EXCERPT:

::::::

A common challenge in making people understand economic policies is their ability to interpret the data. Labor market policies are no different from that. Understanding labor market data, such as unemployment, underemployment, labor force participation rate, jobs gap, NEET (Not in Education, Employment, or Training) population, and unpaid work, is essential due to their conceptual complexity and statistical importance.
The unemployment rate does not accurately measure labor market performance in developing or least-developed countries. In economies dominated by informal employment, many types of work are considered employment, and it is not very difficult to find work for at least an hour a week.
A person in employment, as defined by the International Labour Office (ILO), is a person aged 15 or over who has done at least one hour’s paid work in a given week or who is absent from work for certain reasons (annual leave, sickness, maternity, etc.) and a certain period.
Policymakers and citizens should recognize that underemployment, the NEET population, an inactive workforce, and own-account workers are better indicators of labor market performance in developing countries. However, politicians often highlight unemployment to showcase their regimes’ successes.
What do we mean by underemployed or underutilized workers? ILO defines time-related underemployment as employed individuals who, during a short reference period, wanted to work additional hours, worked less than a specified hours threshold, and were available to work additional hours.
For instance, in 2023, Bangladesh had an estimated 2.59 million unemployed individuals, with the unemployment rate at 3.51%. Additionally, 6.26 million working-age people were underutilized. The underutilized or underemployed population is almost double the unemployed population.
What does NEET signify in the labor market? A ‘high NEET rate’ means many young people (15-29) are not in employment, education, or training. This signifies disengagement from the labor market and society, highlighting youth vulnerability and economic inactivity.
If anyone observes Bangladesh’s NEET youth, they are around 30%, largely influenced by females. According to ILOSTAT, the labor force participation rate stands at 49.5%. Alarmingly, the NEET rate has reached 30.9%.
“Out of the labor force” is another strong indicator of a country’s labor market performance, which is more important in a developing country. It is a residual category that includes people who do not comply with the requirements for being considered employed or all of those required to be considered unemployed.
It includes persons who do not want a job, discouraged workers, and persons who are not currently available to work and are searching for a job but took their last active step a long time ago.
Historically, in Bangladesh, about 40% to 50% of the working-age population remains under this category, meaning that half of the country’s working-age population is basically inactive and doing nothing. The biggest risk of being inactive for a long time is withdrawal from economic activity, which results in ‘discouraged workers’.
Discouraged workers are persons who are without work and available for work but did not actively seek work because they felt that no work would be available to them. Therefore, they could not be classified as unemployed.
Several pieces of labor market literature provide empirical evidence that youth who remain in NEET and remain inactive in the economy gradually become discouraged workers. Their lack of motivation to be active in the economy increases their chances of getting involved in crimes and anti-social activities.

::::::

GIVEN INFORMATION:
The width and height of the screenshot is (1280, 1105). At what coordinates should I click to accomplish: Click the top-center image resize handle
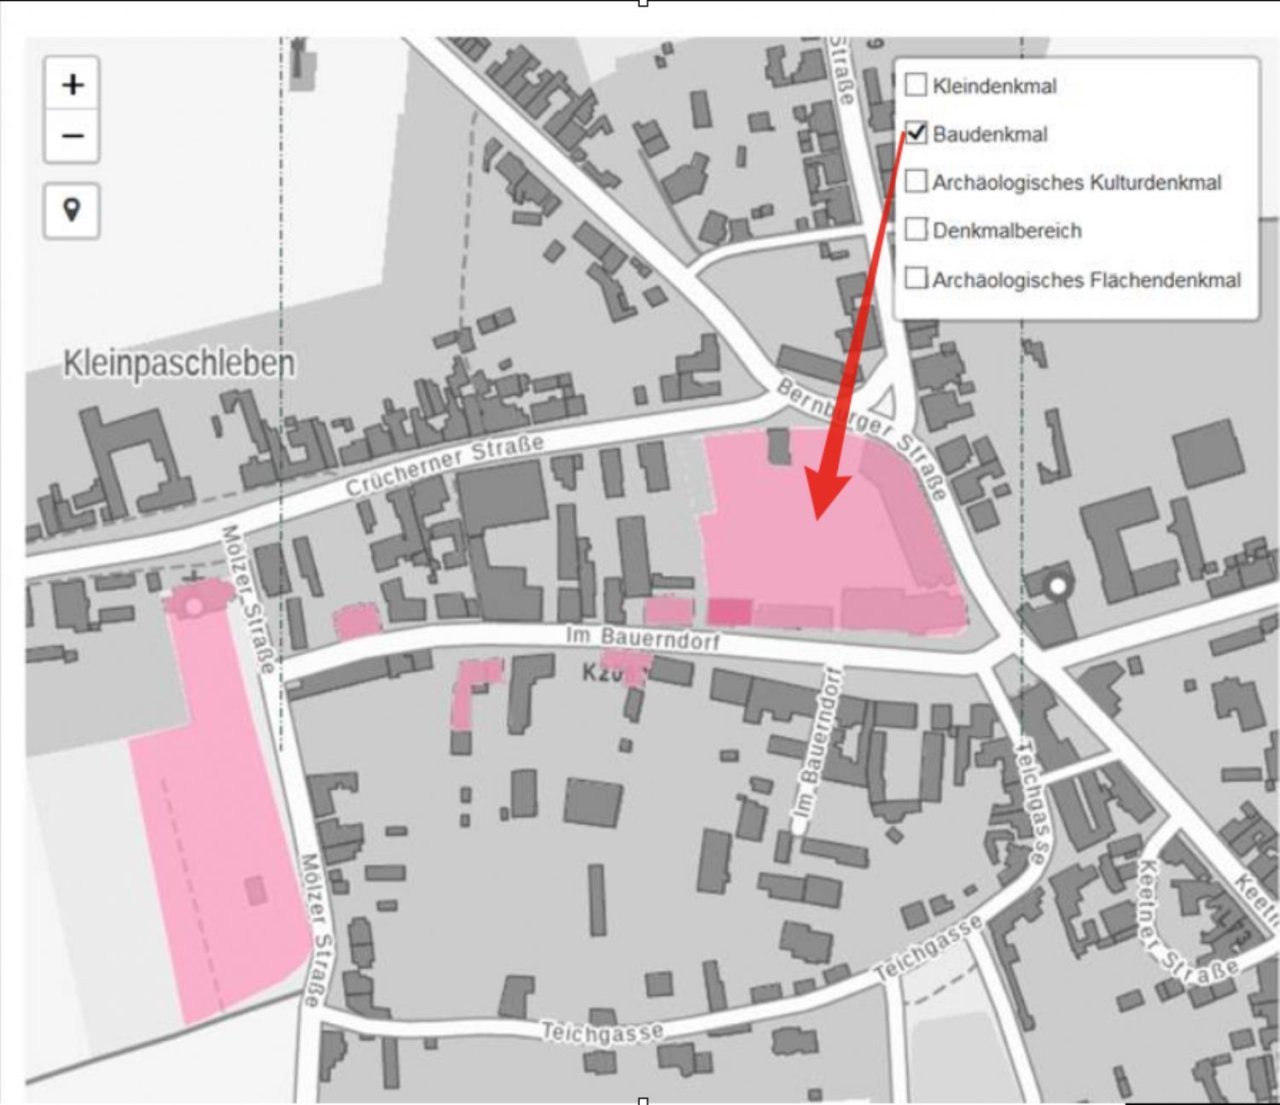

::::::

CHALLENGES:
a) Answer these using the article on labor market indicators:
(i) Under the ILO definition, how much paid work in a given week makes a person count as employed?
(ii) What was Bangladesh's unemployment rate in 2023?
(iii) What labor force participation rate does ILOSTAT give?
b) Pick up the article on labor market indicators right after its last sentence and write on from there.

THE ANSWERS:
a)
(i) At least one hour.
(ii) 3.51%.
(iii) 49.5%.

b)
To understand job quality, key indicators include ‘own account workers,’ ‘self-employed,’ and ‘real wage.’ According to ILO, own-account workers are those who work on their account or with one or more partners, hold self-employment jobs and do not engage employees continuously. Self-employed is a broad category encompassing individuals who work for themselves, run their businesses, or engage in freelance work.
Anyone can check the numbers of these indicators in Bangladesh, compare them with some of the countries in Asia and the Pacific region, and understand how the country is doing in terms of reducing vulnerable employment by increasing decent work opportunities.
Assessing the country’s wage situation is crucial to focusing on poverty, equality, and income of employed people. The ILO defines real wages as the purchasing power of money for specific goods and services, calculated by adjusting nominal wages for changes in the cost of living, typically using a national price index like the consumer price index.
One indicator, labor productivity, compared with real wages, is useful for understanding how workers in a country are being exploited and facing the ‘low wage trap.’ Below is a table showing Bangladesh’s case.
The table above clearly depicts that in Bangladesh, most sectors and subsectors have more or less positive labor productivity growth rates. Meanwhile, the real wage growth rate has been negative. This shows that the economic theory of setting the wage to equal to marginal productivity certainly does not work.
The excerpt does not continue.